▶ _Assignment_:
Skip every line before the one containing "Given: Select the 부동산 service icon", then copy that line and the rest of the entries below exactly, through the last line.

■ ■ ■ ■ ■ ■ ■

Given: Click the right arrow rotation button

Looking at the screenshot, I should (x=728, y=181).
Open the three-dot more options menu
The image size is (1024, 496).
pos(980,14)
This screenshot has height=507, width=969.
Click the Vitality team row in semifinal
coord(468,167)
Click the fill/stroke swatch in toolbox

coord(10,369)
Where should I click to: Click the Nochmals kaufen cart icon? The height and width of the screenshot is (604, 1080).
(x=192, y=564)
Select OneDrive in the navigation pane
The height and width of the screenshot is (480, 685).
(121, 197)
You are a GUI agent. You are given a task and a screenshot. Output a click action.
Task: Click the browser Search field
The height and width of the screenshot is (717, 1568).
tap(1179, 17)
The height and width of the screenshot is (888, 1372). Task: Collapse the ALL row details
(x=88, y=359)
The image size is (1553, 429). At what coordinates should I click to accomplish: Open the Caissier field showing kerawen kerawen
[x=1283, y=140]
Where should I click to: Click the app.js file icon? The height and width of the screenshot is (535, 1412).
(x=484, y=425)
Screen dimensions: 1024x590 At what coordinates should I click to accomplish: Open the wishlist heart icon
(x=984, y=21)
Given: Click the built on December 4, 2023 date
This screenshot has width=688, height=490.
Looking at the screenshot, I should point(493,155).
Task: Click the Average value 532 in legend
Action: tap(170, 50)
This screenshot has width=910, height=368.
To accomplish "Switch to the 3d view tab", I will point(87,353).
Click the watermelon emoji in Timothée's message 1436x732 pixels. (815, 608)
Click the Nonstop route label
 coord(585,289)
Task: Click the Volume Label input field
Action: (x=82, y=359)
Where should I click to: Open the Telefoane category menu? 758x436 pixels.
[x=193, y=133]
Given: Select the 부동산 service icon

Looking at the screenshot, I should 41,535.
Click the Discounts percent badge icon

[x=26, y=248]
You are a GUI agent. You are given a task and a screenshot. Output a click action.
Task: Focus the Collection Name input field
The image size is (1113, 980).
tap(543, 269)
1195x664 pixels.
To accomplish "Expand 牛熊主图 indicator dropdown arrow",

■ ■ ■ ■ ■ ■ ■

▶ _Exercise response_:
Given: Select the 부동산 service icon

Looking at the screenshot, I should 41,535.
Click the Discounts percent badge icon

[x=26, y=248]
You are a GUI agent. You are given a task and a screenshot. Output a click action.
Task: Focus the Collection Name input field
The image size is (1113, 980).
tap(543, 269)
1195x664 pixels.
To accomplish "Expand 牛熊主图 indicator dropdown arrow",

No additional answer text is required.